The present invention may be embodied as a system, a method, and/or a computer program product. The computer program product may include a computer readable storage medium (or media) having computer readable program instructions thereon for causing a processor to carry out aspects of the present invention.

The computer readable storage medium can be a tangible device that can retain and store instructions for use by an instruction execution device. The computer readable storage medium may be, for example, but is not limited to, an electronic storage device, a magnetic storage device, an optical storage device, an electromagnetic storage device, a semiconductor storage device, or any suitable combination of the foregoing. A non-exhaustive list of more specific examples of the computer readable storage medium includes the following: a portable computer diskette, a hard disk, a random access memory (RAM), a read-only memory (ROM), an erasable programmable read-only memory (EPROM or Flash memory), a static random access memory (SRAM), a portable compact disc read-only memory (CD-ROM), a digital versatile disk (DVD), a memory stick, a floppy disk, a mechanically encoded device such as punch-cards or raised structures in a groove having instructions recorded thereon, and any suitable combination of the foregoing. A computer readable storage medium, as used herein, is not to be construed as being transitory signals per se, such as radio waves or other freely propagating electromagnetic waves, electromagnetic waves propagating through a waveguide or other transmission media (e.g., light pulses passing through a fiber-optic cable), or electrical signals transmitted through a wire.

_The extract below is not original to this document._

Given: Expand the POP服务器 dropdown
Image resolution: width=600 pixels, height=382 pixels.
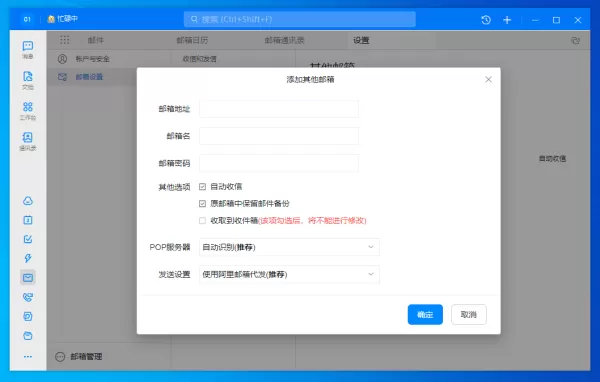Looking at the screenshot, I should pyautogui.click(x=289, y=247).
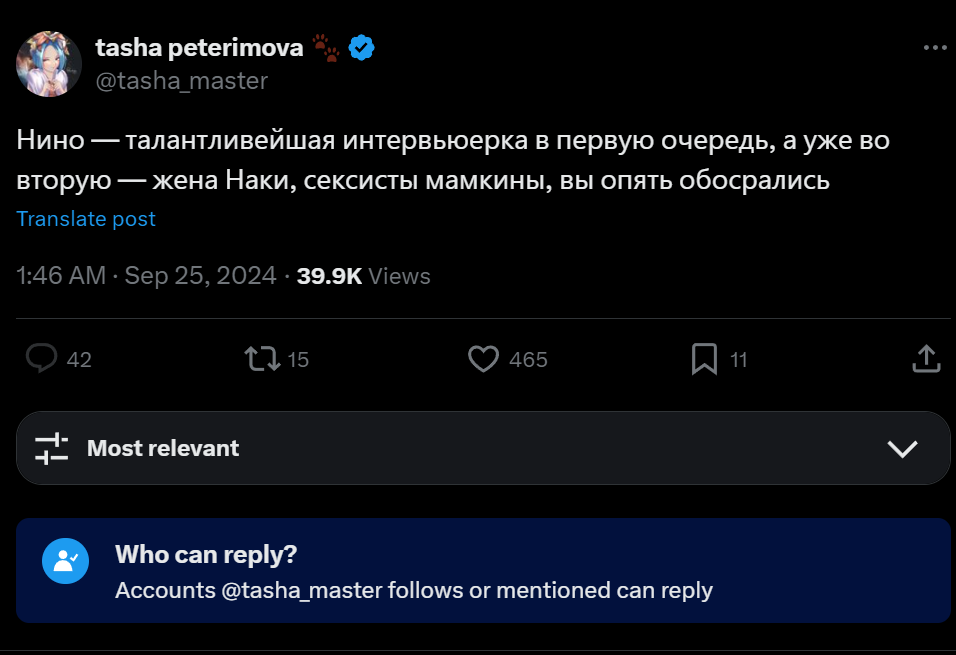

Computer readable program instructions described herein can be downloaded to respective computing/processing devices from a computer readable storage medium or to an external computer or external storage device via a network, for example, the Internet, a local area network, a wide area network and/or a wireless network. The network may include copper transmission cables, optical transmission fibers, wireless transmission, routers, firewalls, switches, gateway computers and/or edge servers. A network adapter card or network interface in each computing/processing device receives computer readable program instructions from the network and forwards the computer readable program instructions for storage in a computer readable storage medium within the respective computing/processing device.

Computer readable program instructions for carrying out operations of the present invention may be assembler instructions, instruction-set-architecture (ISA) instructions, machine instructions, machine dependent instructions, microcode, firmware instructions, state-setting data, or either source code or object code written in any combination of one or more programming languages, including an object-oriented programming language such as Smalltalk, C++ or the like, and conventional procedural programming languages, such as the “C” programming language or similar programming languages. The computer readable program instructions may execute entirely on the user's computer, partly on the user's computer as a stand-alone software package, partly on the user's computer and partly on a remote computer or entirely on the remote computer or server. In the latter scenario, the remote computer may be connected to the user's computer through any type of network, including a local area network (LAN) or a wide area network (WAN), or the connection may be made to an external computer (for example, through the Internet using an Internet Service Provider). In some embodiments, electronic circuitry including, for example, programmable logic circuitry, field-programmable gate arrays (FPGA), or programmable logic arrays (PLA) may execute the computer readable program instructions by utilizing state information of the computer readable program instructions to personalize the electronic circuitry, in order to perform aspects of the present invention.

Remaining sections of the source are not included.